Violazione della tregua. Erdoğan: «Disinformazione»

Secondo i curdi e l’Osservatorio siriano per i diritti umani (Ondus), la Turchia ha continuato a bombardare, mentre le milizie locali sue alleate hanno impedito l’ingresso dei convogli di aiuti, fermi alle porte della cittadina.

Ma Erdoğan bolla le notizie di violazioni della tregua come «disinformazione» e assicura che il ritiro dei combattenti nemici, che dovrà concludersi entro martedì sera, «è cominciato».

Il leader di Ankara ha ribadito però che tutto dipende dal ritiro dei “terroristi” dalla zona di sicurezza. Se non sarà completato entro i 5 giorni stabiliti, ha minacciato, l’operazione militare riprenderà «in modo ancora più determinato».

Ankara verso il vertice con Mosca

Per il presidente turco il prossimo passo della strategia in Siria sarà il faccia a faccia con Vladimir Putin. Martedì a Sochi il rais turco incontrerà il presidene russo poche ore prima della scadenza dell’ultimatum: «Considero l’incontro come un altro elemento di questo processo», ha detto Erdoğan.

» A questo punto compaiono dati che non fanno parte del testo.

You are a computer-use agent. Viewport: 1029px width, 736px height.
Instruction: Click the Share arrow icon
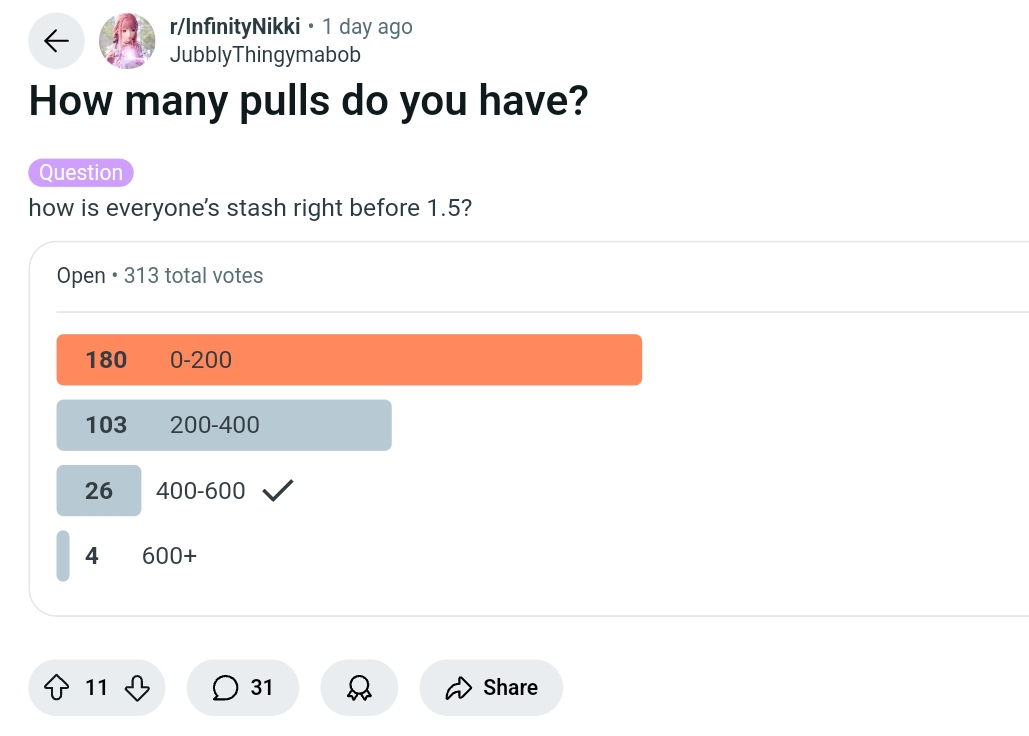[x=458, y=687]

La Turchia non avrà problemi se la Russia rimuoverà “i terroristi” anche da Manbij e Kobane, ha assicurato, precisando però che le sue truppe «resteranno per controllare se l’organizzazione terroristica lascerà effettivamente la zona» e gestire la successiva fase di messa in «sicurezza», con il trasferimento iniziale di almeno un milione di rifugiati.

Intanto, dopo le denunce curde sull’uso di armi chimiche vietate, seccamente respinte da Ankara ma sotto indagine da parte dell’Onu e dell’Organizzazione per la proibizione delle armi chimiche, arrivano oggi nuove pesanti accuse da Amnesty International, che parla di «crimini di guerra».

Secondo l’ong, ci sono stati «omicidi sommari e attacchi illegali» e un «vergognoso disprezzo per la vita dei civili».